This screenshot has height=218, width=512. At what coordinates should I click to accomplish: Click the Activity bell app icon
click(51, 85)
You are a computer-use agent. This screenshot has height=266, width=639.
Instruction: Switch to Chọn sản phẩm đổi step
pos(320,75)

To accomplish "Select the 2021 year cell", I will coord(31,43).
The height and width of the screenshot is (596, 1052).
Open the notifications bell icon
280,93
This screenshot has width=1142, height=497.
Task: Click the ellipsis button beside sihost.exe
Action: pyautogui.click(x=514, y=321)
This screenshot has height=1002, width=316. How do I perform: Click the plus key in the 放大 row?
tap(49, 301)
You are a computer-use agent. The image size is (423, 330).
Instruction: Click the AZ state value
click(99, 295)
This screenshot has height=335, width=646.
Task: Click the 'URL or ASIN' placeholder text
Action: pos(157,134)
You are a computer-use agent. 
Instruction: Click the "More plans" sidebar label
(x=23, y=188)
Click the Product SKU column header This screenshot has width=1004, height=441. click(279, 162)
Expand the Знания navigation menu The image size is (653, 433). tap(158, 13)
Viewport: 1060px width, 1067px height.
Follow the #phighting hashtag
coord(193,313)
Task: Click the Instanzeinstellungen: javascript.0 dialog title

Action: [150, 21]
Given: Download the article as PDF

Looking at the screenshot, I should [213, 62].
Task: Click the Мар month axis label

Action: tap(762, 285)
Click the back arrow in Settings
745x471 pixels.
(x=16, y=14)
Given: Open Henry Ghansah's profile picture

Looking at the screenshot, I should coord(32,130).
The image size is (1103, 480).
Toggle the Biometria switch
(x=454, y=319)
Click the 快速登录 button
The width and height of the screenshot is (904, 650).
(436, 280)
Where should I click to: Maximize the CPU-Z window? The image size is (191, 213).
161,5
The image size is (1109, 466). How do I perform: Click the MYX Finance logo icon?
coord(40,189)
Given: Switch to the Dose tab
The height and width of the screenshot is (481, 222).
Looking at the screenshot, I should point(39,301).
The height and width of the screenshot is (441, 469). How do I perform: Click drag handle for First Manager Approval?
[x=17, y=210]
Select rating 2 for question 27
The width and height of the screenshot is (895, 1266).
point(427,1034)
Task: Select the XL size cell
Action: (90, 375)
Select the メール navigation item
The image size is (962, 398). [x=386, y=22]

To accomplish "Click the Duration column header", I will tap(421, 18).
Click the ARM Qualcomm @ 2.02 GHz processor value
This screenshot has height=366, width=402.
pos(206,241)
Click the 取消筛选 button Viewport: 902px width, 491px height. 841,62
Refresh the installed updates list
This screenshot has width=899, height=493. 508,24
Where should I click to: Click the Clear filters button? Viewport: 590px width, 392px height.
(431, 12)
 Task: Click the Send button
━━━━━━━━━━
● WHAT THE TASK REQUIRES:
Nothing in the records may change; write them out again in full.

● ANSWER AREA:
This screenshot has height=218, width=512. At what coordinates should I click to accomplish: Click the Activity bell app icon
click(51, 85)
You are a computer-use agent. This screenshot has height=266, width=639.
Instruction: Switch to Chọn sản phẩm đổi step
pos(320,75)

To accomplish "Select the 2021 year cell", I will coord(31,43).
The height and width of the screenshot is (596, 1052).
Open the notifications bell icon
280,93
This screenshot has width=1142, height=497.
Task: Click the ellipsis button beside sihost.exe
Action: pyautogui.click(x=514, y=321)
This screenshot has height=1002, width=316. How do I perform: Click the plus key in the 放大 row?
tap(49, 301)
You are a computer-use agent. The image size is (423, 330).
Instruction: Click the AZ state value
click(99, 295)
This screenshot has height=335, width=646.
Task: Click the 'URL or ASIN' placeholder text
Action: pos(157,134)
You are a computer-use agent. 
Instruction: Click the "More plans" sidebar label
(x=23, y=188)
Click the Product SKU column header This screenshot has width=1004, height=441. click(279, 162)
Expand the Знания navigation menu The image size is (653, 433). tap(158, 13)
Viewport: 1060px width, 1067px height.
Follow the #phighting hashtag
coord(193,313)
Task: Click the Instanzeinstellungen: javascript.0 dialog title

Action: [150, 21]
Given: Download the article as PDF

Looking at the screenshot, I should [213, 62].
Task: Click the Мар month axis label

Action: tap(762, 285)
Click the back arrow in Settings
745x471 pixels.
(x=16, y=14)
Given: Open Henry Ghansah's profile picture

Looking at the screenshot, I should coord(32,130).
The image size is (1103, 480).
Toggle the Biometria switch
(x=454, y=319)
Click the 快速登录 button
The width and height of the screenshot is (904, 650).
(436, 280)
Where should I click to: Maximize the CPU-Z window? The image size is (191, 213).
161,5
The image size is (1109, 466). How do I perform: Click the MYX Finance logo icon?
coord(40,189)
Given: Switch to the Dose tab
The height and width of the screenshot is (481, 222).
Looking at the screenshot, I should point(39,301).
The height and width of the screenshot is (441, 469). How do I perform: Click drag handle for First Manager Approval?
[x=17, y=210]
Select rating 2 for question 27
The width and height of the screenshot is (895, 1266).
point(427,1034)
Task: Select the XL size cell
Action: (90, 375)
Select the メール navigation item
The image size is (962, 398). [x=386, y=22]

To accomplish "Click the Duration column header", I will tap(421, 18).
Click the ARM Qualcomm @ 2.02 GHz processor value
This screenshot has height=366, width=402.
pos(206,241)
Click the 取消筛选 button Viewport: 902px width, 491px height. 841,62
Refresh the installed updates list
This screenshot has width=899, height=493. 508,24
Where should I click to: Click the Clear filters button? Viewport: 590px width, 392px height.
(431, 12)
 Task: Click the Send button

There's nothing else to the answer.